As this ethnographic website’s cover video demonstrated, there is more to ethnography than written text. This thesis features ethnographic data visualization, coupled with more traditional ethnographic methods, as a powerful force which can be used to reveal systemic issues when cross-referenced, compared, and layered with Philadelphia resident narratives. It is imperative to acknowledge all of the factors that contribute to health (namely, data’s role!) to gain a more contextualized understanding of the health and personhood dynamics that I observed and other dynamics that exist in Philadelphia neighborhoods. One factor that influences health which has not been emphasized enough, and is often rendered invisible through systematic processes and relationships of “erasure”, is structural violence (Farmer 2004).  As I will describe later in this website, structural violence is an endless web of violent relationships. In order to understand the vast, complicated nature of this web, it is imperative that we as viewers and guests in the Philadelphia community know where we are in this “bigger picture” of relationships; the video above represents my understanding of this. 

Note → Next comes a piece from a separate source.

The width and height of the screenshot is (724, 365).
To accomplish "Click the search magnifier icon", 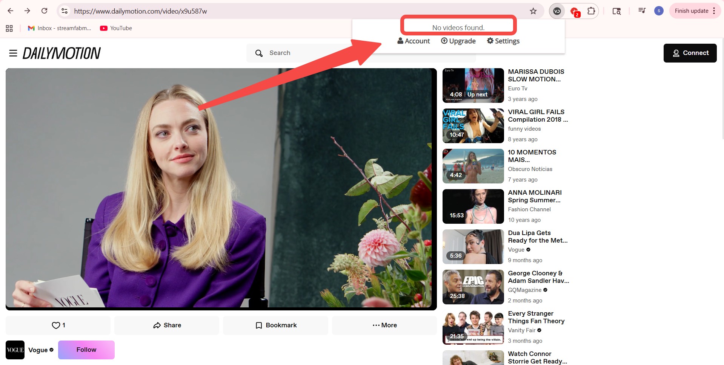I will point(259,53).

This website presents the narratives of resident activists in Philadelphia layered with ethnographic data visualization; doing so directly confronts many of the “mainstream” narratives told about the Philadelphia neighborhoods. Its purpose, and novel contribution, is to show absence.

Yes, I am well aware that “visualizing absence” is a paradox.

This thesis takes a novel approach to highlight the structures and forms of inequality found in Philadelphia. Rather than repetitively point out the presence of actors or policy, I rather look for the metaphorical and physical gaps. I feel that looking for the holes in our knowledge about the conditions of health in Philadelphia, through both stories and data, reveals a much richer narrative about these neighborhoods that are disproportionately labeled for their violence and drug presence. The search for absence calls into question whether health in our society is something that is physically present or a direct reflection of social structures and values. 

The search for absence, logically, also raises the question of why these structures/relationships/narratives are absent in the first place. I found that some structures, such as real estate market values, are physically absent because society perceives and assigns neighborhoods such as Kensington with “lower value.” On the other hand, relationships are absent because they are, by nature, invisible. It is utterly important to bring a visual component to relationships such as neoliberalism in healthcare to expose how they violently affect residents’ lives. In exploring the many manifestations of “absence” and its effects on health, I found through my interlocutors’ narratives that individuals in Philadelphia are pushing back against both society’s notion of health, which happens to counteract the absence that plagues their communities. They are doing this by implement change and finding solutions that benefit their specific geographic location rather than adhering to “society’s standards” of health. In a way, residents are stepping up to assume the space of metaphorical absence by re-defining health in Philadelphia.